== Dataset entries ==
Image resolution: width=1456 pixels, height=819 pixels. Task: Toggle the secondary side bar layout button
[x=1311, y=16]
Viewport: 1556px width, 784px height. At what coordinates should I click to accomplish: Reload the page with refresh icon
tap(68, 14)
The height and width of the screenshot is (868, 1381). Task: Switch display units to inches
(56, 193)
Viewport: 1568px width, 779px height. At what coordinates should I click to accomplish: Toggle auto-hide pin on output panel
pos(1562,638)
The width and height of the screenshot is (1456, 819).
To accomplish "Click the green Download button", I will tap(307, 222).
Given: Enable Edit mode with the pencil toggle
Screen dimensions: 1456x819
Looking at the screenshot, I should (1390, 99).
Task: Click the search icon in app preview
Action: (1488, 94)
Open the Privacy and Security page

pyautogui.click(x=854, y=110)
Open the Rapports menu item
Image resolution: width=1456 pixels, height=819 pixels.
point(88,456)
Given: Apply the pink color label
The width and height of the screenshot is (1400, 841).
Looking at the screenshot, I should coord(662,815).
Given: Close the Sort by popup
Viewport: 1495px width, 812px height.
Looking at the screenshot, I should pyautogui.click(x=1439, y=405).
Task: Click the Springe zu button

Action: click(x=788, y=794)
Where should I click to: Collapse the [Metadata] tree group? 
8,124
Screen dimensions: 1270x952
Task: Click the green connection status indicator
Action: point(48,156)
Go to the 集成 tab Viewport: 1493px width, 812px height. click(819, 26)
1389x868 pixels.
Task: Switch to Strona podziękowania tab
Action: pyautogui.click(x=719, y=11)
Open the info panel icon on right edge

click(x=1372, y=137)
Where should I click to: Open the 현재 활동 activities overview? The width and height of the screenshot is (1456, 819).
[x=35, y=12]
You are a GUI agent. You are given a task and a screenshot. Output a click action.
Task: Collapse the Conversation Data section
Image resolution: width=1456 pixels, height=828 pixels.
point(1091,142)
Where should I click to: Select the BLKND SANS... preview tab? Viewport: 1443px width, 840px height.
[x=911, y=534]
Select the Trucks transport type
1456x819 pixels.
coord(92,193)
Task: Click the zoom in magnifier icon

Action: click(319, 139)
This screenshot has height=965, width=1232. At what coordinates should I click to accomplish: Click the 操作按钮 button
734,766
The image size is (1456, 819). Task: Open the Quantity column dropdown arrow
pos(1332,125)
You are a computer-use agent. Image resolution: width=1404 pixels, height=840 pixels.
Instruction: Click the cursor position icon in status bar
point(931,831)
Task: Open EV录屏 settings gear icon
===
■ **Activity**: From the data above, copy each line exactly.

■ **Solution to this exercise**:
Image resolution: width=1456 pixels, height=819 pixels. Task: Toggle the secondary side bar layout button
[x=1311, y=16]
Viewport: 1556px width, 784px height. At what coordinates should I click to accomplish: Reload the page with refresh icon
tap(68, 14)
The height and width of the screenshot is (868, 1381). Task: Switch display units to inches
(56, 193)
Viewport: 1568px width, 779px height. At what coordinates should I click to accomplish: Toggle auto-hide pin on output panel
pos(1562,638)
The width and height of the screenshot is (1456, 819).
To accomplish "Click the green Download button", I will tap(307, 222).
Given: Enable Edit mode with the pencil toggle
Screen dimensions: 1456x819
Looking at the screenshot, I should (1390, 99).
Task: Click the search icon in app preview
Action: (1488, 94)
Open the Privacy and Security page

pyautogui.click(x=854, y=110)
Open the Rapports menu item
Image resolution: width=1456 pixels, height=819 pixels.
point(88,456)
Given: Apply the pink color label
The width and height of the screenshot is (1400, 841).
Looking at the screenshot, I should coord(662,815).
Given: Close the Sort by popup
Viewport: 1495px width, 812px height.
Looking at the screenshot, I should pyautogui.click(x=1439, y=405).
Task: Click the Springe zu button

Action: click(x=788, y=794)
Where should I click to: Collapse the [Metadata] tree group? 
8,124
Screen dimensions: 1270x952
Task: Click the green connection status indicator
Action: point(48,156)
Go to the 集成 tab Viewport: 1493px width, 812px height. click(819, 26)
1389x868 pixels.
Task: Switch to Strona podziękowania tab
Action: pyautogui.click(x=719, y=11)
Open the info panel icon on right edge

click(x=1372, y=137)
Where should I click to: Open the 현재 활동 activities overview? The width and height of the screenshot is (1456, 819).
[x=35, y=12]
You are a GUI agent. You are given a task and a screenshot. Output a click action.
Task: Collapse the Conversation Data section
Image resolution: width=1456 pixels, height=828 pixels.
point(1091,142)
Where should I click to: Select the BLKND SANS... preview tab? Viewport: 1443px width, 840px height.
[x=911, y=534]
Select the Trucks transport type
1456x819 pixels.
coord(92,193)
Task: Click the zoom in magnifier icon

Action: click(319, 139)
This screenshot has height=965, width=1232. At what coordinates should I click to accomplish: Click the 操作按钮 button
734,766
The image size is (1456, 819). Task: Open the Quantity column dropdown arrow
pos(1332,125)
You are a computer-use agent. Image resolution: width=1404 pixels, height=840 pixels.
Instruction: Click the cursor position icon in status bar
point(931,831)
Task: Open EV录屏 settings gear icon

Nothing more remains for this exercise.